Text segment =
— Start —

Inference using exo on mac + dec cluster?

Posted by EternalOptimister@reddit | LocalLLaMA | View on Reddit | 6 comments

I read on the exo lab blog that you can achieve “even higher” inference speeds using DGX spark together with m3 ultra(s) cluster. However I did not find any benchmarks. Has anyone tried this or run benchmarks themselves? Exo doesn’t only work on the ultra but also on m4 pro and m4 max and likely also on m5’s to come. I’m wondering what kind of inference speeds such clusters might realise for large SOTA MoE’s (Kimi, deepseek, …) that are currently practically impossible to run.

Reply to Post

6 Comments

[-]

b4d6d5d9dcf1@reddit

There is an article from EXO Labs showing a picture with dual DGXs, but the benchmarks show only one of them, I haven't found anybody in the community that has got this working ... otherwise I'd have it right now. It is the best local AI option. With the Apple cluster the TB5 becomes saturated and this would solve that issue and let the M3s decode. Assuming the 10Gbe prefill can be handed off efficiently, i think this is the best build for your money. That said, the M5 will likely match the prefill, so if it take EXO 6 months to get this working, then we should wait. If you find any information let me know and I'll do the same.

[-]

EternalOptimister@reddit (OP)

— End —

Dataset content =
— Start —

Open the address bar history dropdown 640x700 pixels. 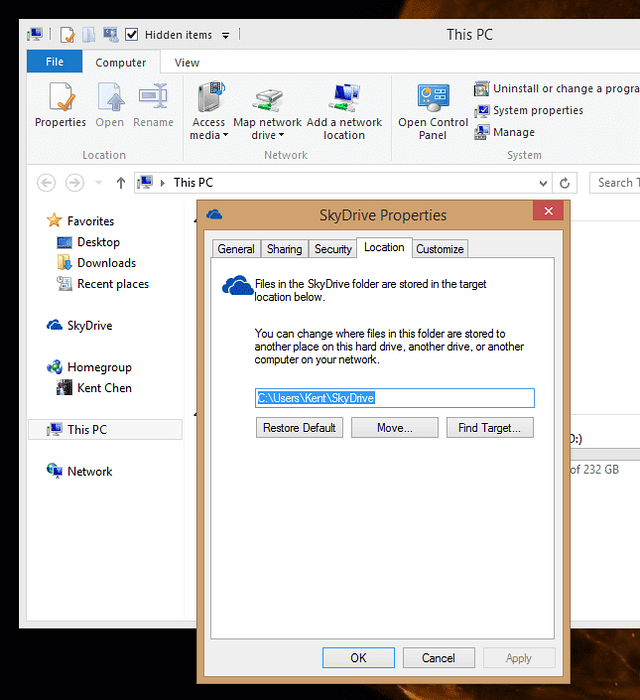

— End —

What needs to be done =
Decide whether each statement agrees with the exo cluster thread above. Answer yes or no, and quote the words from the thread that decide it.
1. The original poster found benchmarks for using DGX Spark with an M3 Ultra cluster.
2. The first reply says the benchmarks in the EXO Labs article cover only one of the two DGXs.
3. The first reply says the TB5 becomes saturated with the Apple cluster.

The reply =
1. No: "However I did not find any benchmarks."
2. Yes: "the benchmarks show only one of them"
3. Yes: "With the Apple cluster the TB5 becomes saturated"